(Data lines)
···

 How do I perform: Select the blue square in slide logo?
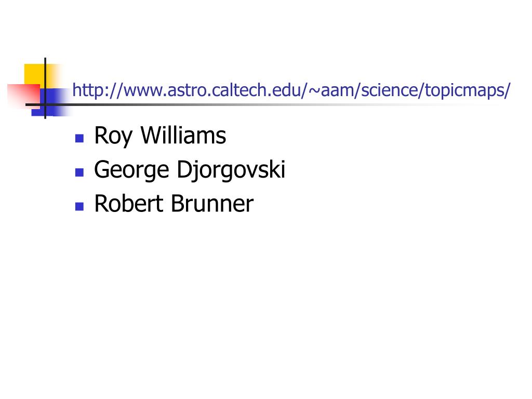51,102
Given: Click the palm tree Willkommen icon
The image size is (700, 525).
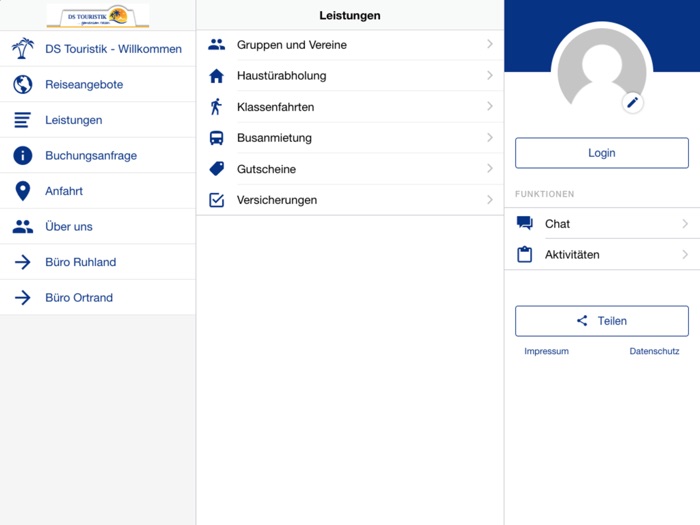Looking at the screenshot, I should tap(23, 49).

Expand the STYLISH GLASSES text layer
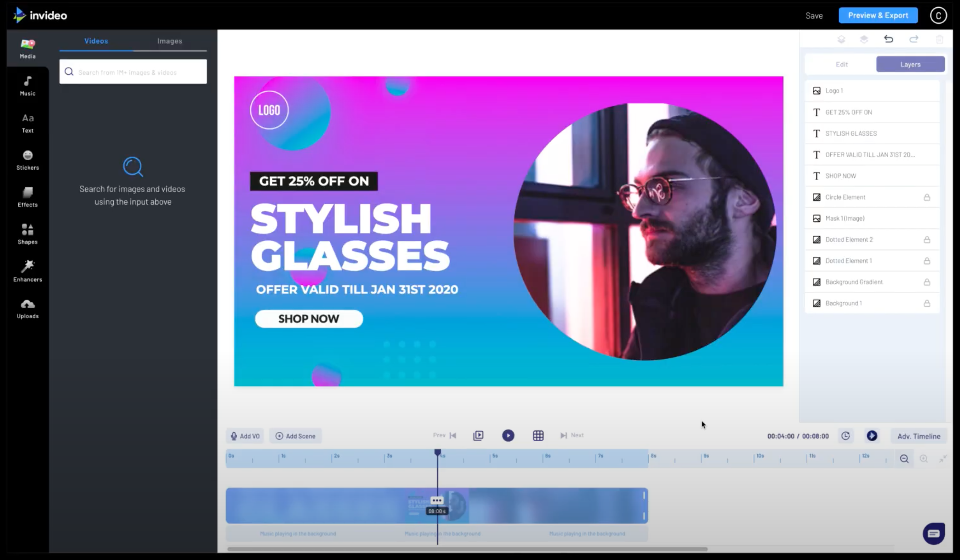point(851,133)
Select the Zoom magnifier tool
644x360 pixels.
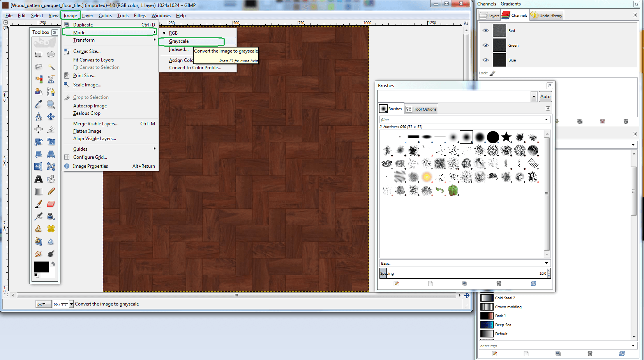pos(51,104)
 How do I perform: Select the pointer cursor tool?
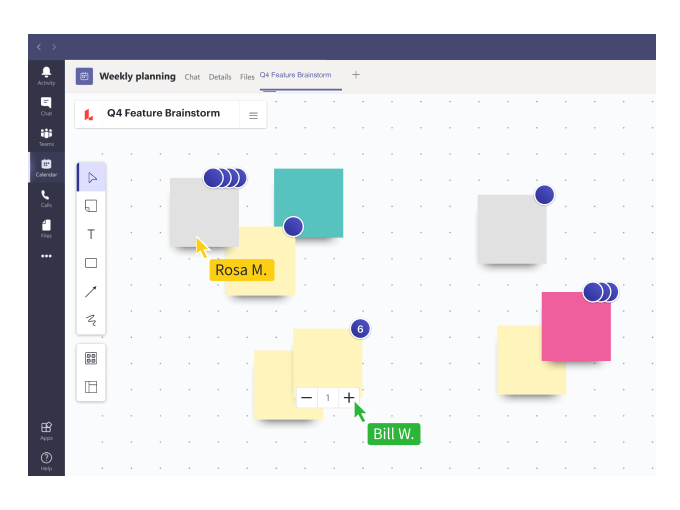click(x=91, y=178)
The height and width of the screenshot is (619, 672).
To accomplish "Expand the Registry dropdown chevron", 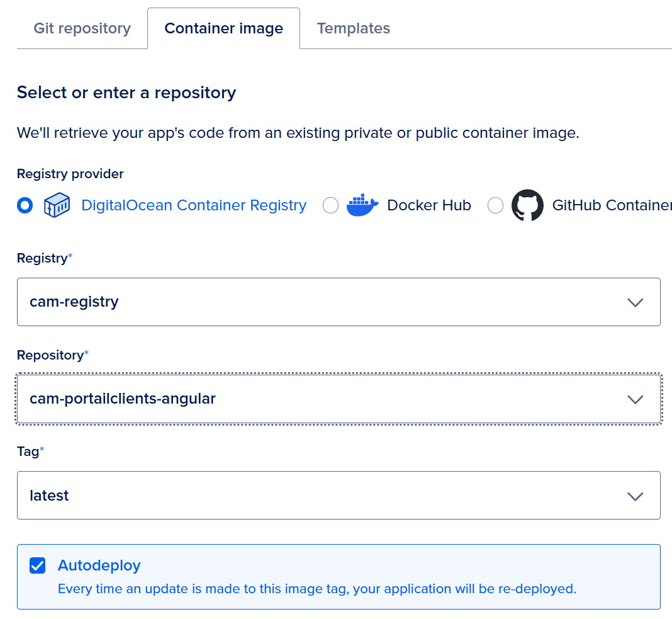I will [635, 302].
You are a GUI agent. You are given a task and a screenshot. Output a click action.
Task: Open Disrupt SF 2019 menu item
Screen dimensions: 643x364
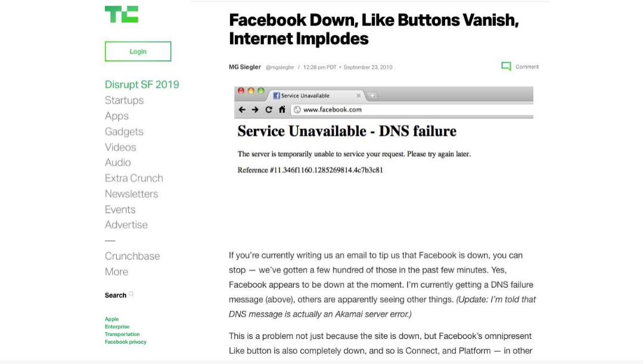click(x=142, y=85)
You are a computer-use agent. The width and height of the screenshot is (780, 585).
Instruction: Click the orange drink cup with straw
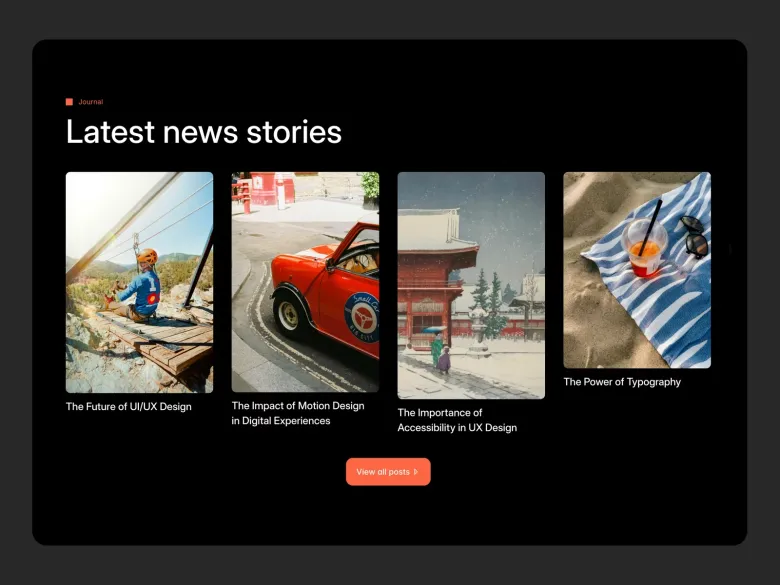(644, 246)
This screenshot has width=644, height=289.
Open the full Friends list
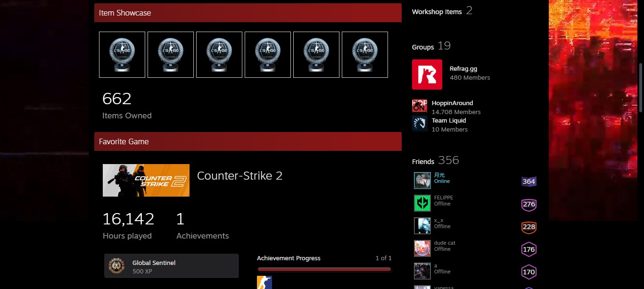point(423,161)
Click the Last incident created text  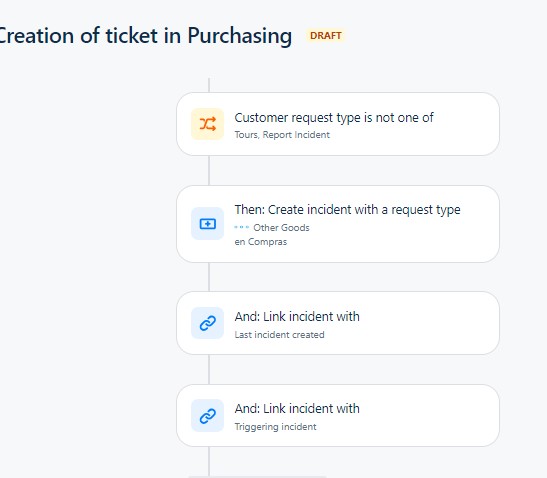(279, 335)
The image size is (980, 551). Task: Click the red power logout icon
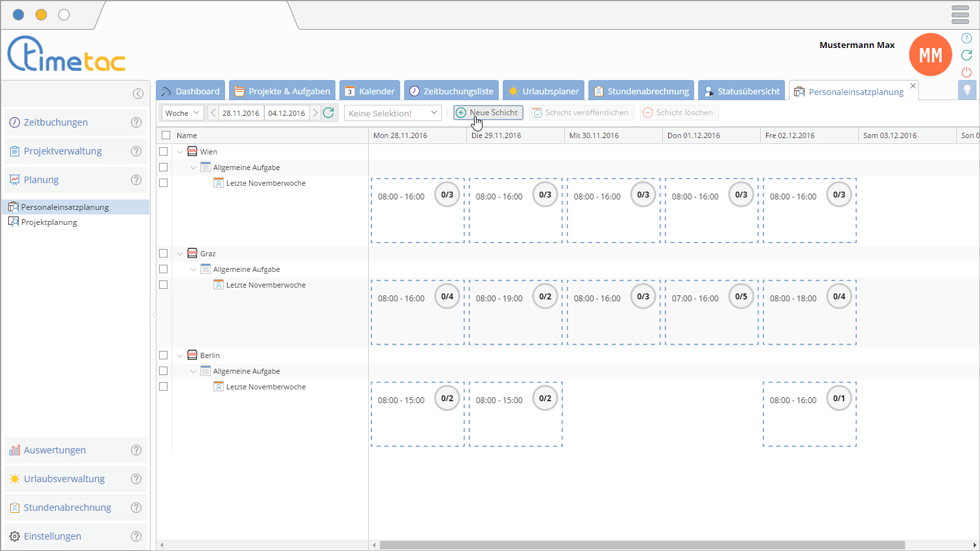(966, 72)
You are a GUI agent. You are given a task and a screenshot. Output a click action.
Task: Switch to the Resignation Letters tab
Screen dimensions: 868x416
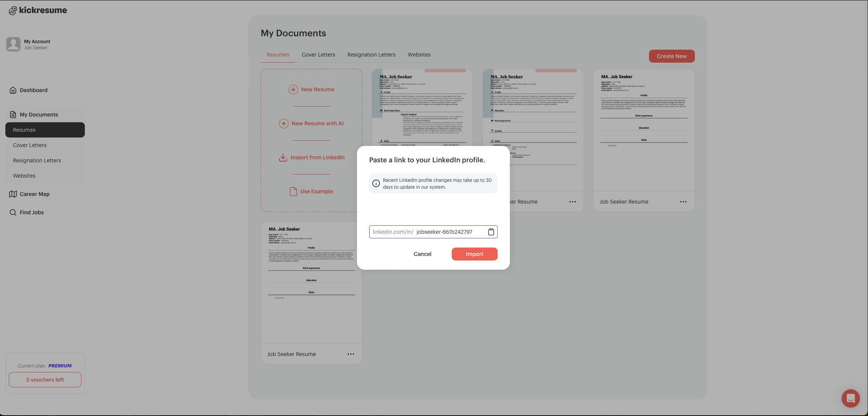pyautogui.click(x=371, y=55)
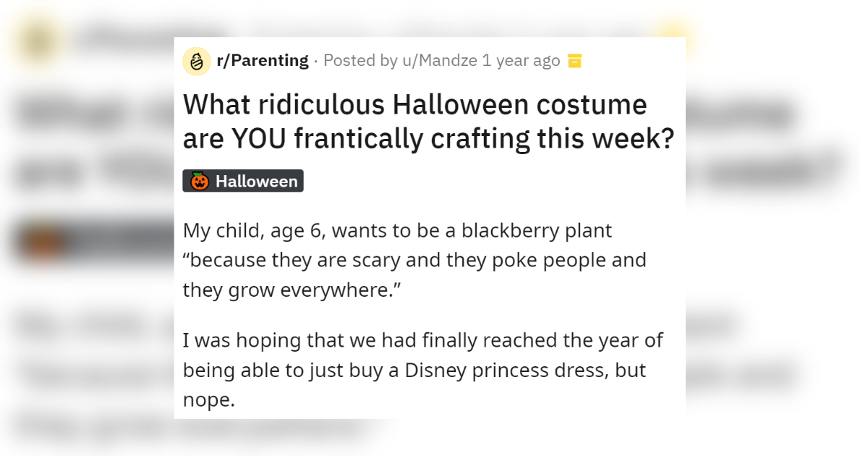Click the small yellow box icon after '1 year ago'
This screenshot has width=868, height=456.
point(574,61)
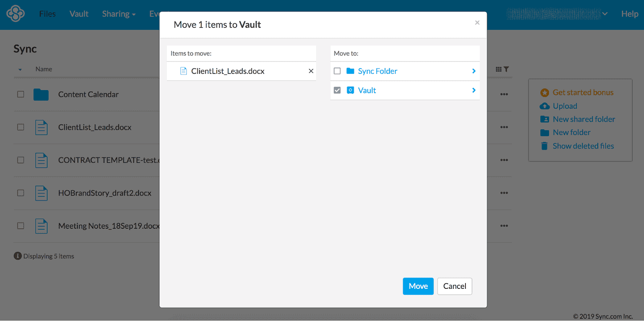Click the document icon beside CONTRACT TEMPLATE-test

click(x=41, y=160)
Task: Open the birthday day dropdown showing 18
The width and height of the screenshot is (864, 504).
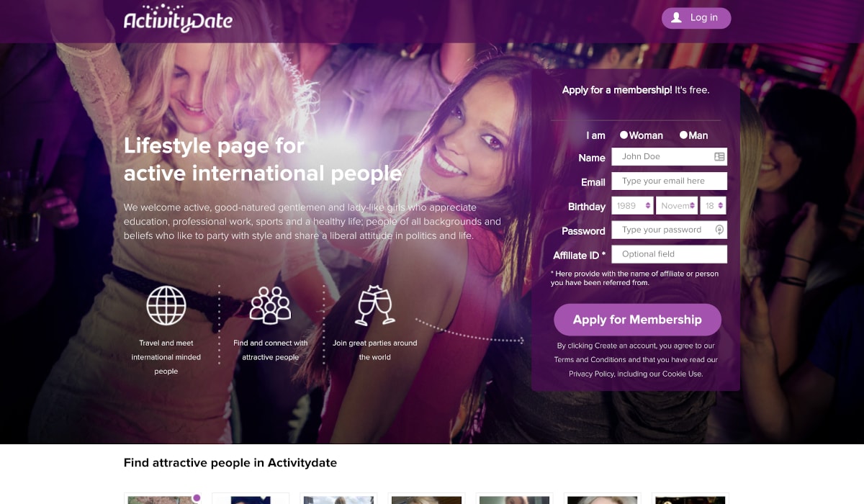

···

● **Your objective**: Change "magnifier" to "lens" in the rows starting at the first row and ending at the row that contains "pos(51,104)", and copy those rows with nothing else altered and the pictures left out.

● **Answer to this problem**:
 How do I perform: Select the blue square in slide logo?
51,102
Given: Click the palm tree Willkommen icon
The image size is (700, 525).
Looking at the screenshot, I should tap(23, 49).

Expand the STYLISH GLASSES text layer
point(851,133)
Select the Zoom lens tool
644x360 pixels.
pos(51,104)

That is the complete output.